Principal Site Reliability Engineer
We are a fast-growing and pioneering people analytics company that is transforming the financial workplace. We use cutting-edge software and machine learning to generate previously unidentifiable insights into employee behavior and performance. We have been recognized by renowned companies such as Amazon Web Services and Google Cloud for our achievements in AI, big data analytics, and machine learning. We have also been included in the Forbes FinTech 50, CB Insights AI 100, and Tech Nation’s prestigious Future 50 program.
Our goal is to help businesses achieve better outcomes by developing and delivering data-driven solutions for compliance, CRM, HR, and workplace productivity. We also aim to rapidly expand our worldwide customer base to include companies across all major industries.
About the Role
The Behavox Platform is a scalable, fault-tolerant and highly performant storage and processing system which allows us to manage and analyze massive volumes of data. We have an extensive and flexible set of APIs to develop products that allow our clients to work through millions of data items, by searching, filtering, and visualizing relationships between entities in the system. For our most demanding users (including ourselves), we have built our own IDE!
As a Principal SRE you will be responsible for the availability, latency, performance, efficiency, change management, monitoring, emergency response, and capacity planning of all production systems and services. You will work together with other ProdOps, Product and Engineering leaders to design and implement SRE practice at Behavox to build foundational infrastructure allowing to support the rapid growth of the Behavox client base.
This is an incredible opportunity to discover the world of high-load data processing and face the challenges of distributed Big Data systems. It will also provide you the opportunity to:
1. Work on critical business areas that will have a big impact on the company
2. Implement your ideas in an environment that is looking to constantly improve
3. Be part of a fast-growing dynamic company and with modern technologies
What You'll Bring
- 5+ years of experience as a SRE/DevOps engineer , expert knowledge of SRE practices (design and improvement of application observability, error budgets, service level indicators (SLIs), objectives (SLOs), and agreements (SLAs))

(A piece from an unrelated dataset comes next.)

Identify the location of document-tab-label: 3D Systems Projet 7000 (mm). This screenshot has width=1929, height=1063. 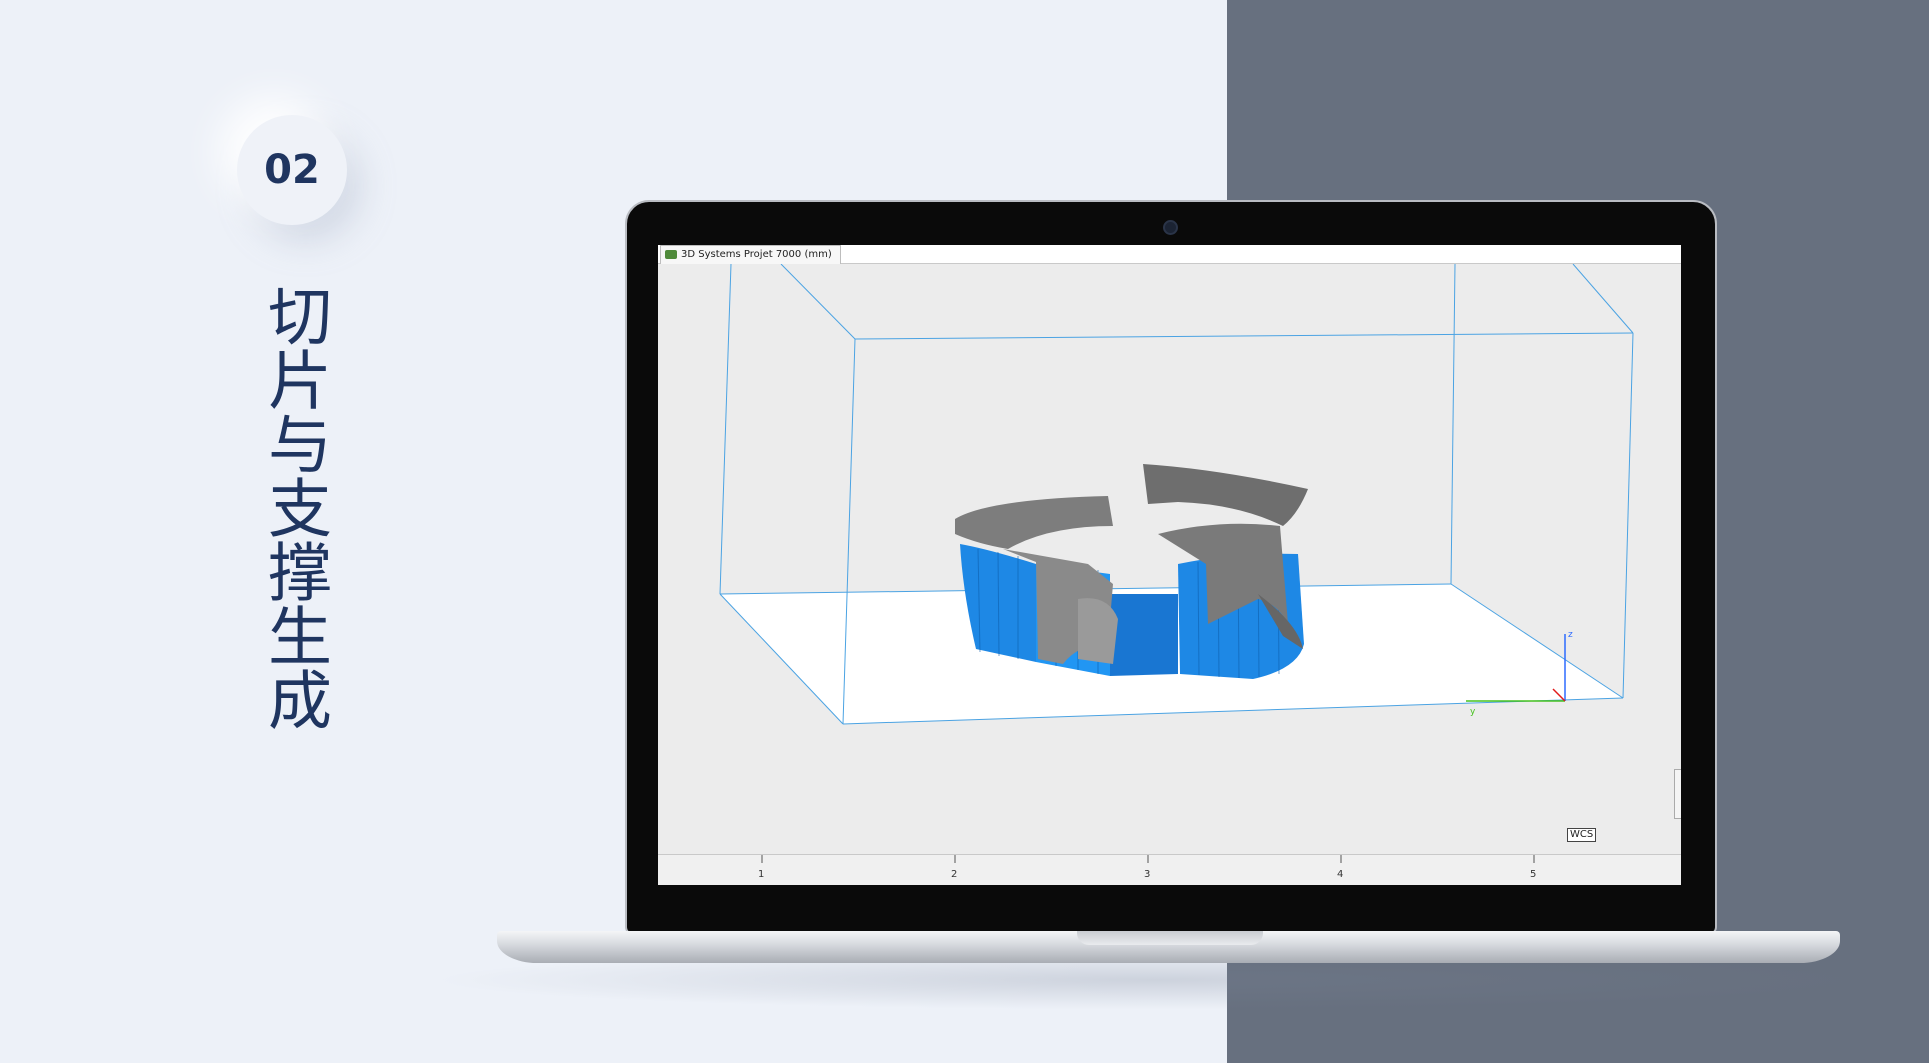
(756, 254).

- Automation skills - Ansible/SaltStack or equivalent tools
- Knowledge of programming languages (Python / Go / Java)
- Linux system administration expertise, solid knowledge of Linux OS fundamentals
- Skills in Public Clouds (AWS / GCP / Azure)
What You'll Do
- Design and implement SRE practices ensuring availability, scalability and observability of production systems with a strong focus on excellent customer experience
- Take responsibility for the SaaS deployments and their frequent releases of the complex distributed large-scale software
- Create tooling to automate the operations (Python/Golang, Ansible/Salt)
- Maintain production clusters and L3 support for SaaS customers: software and infrastructure updates, troubleshooting, patch and vulnerability management
- Manage the infrastructure of large numbers of Linux servers
What We Offer
- A truly global mission with a passionate community in locations all over the world
- Huge impact and learning potential as our aspirations require bold innovation
- Highly competitive compensation with 100% bonus pay already integrated
- Benefits include fully covered health coverage for employee and family
- Generous time-off policy and flexible work schedule
About Our Process
We take Talent very seriously and we are building a community of extraordinary individuals working together in very high performing teams. We also know that the best Talent always has options so we believe that the process has to be a two way assessment - the company AND the candidate assessing the business needs alignment, the career next step alignment, and the cultural alignment.

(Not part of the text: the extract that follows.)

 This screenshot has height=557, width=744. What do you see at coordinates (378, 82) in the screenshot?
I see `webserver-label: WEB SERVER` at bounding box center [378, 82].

During the process we will begin by exploring the core factors regarding salary and location along with core experience and skills and values alignment. We will then deep dive explore the critical technical competencies we have identified for the role, and then we will deep dive in behavioral competencies.
The most aligned candidate will then be asked to do a practical work task simulation activity so we can make sure that you will enjoy the kind of work the role requires, and this task will typically be presented and discussed with a group of colleagues and managers.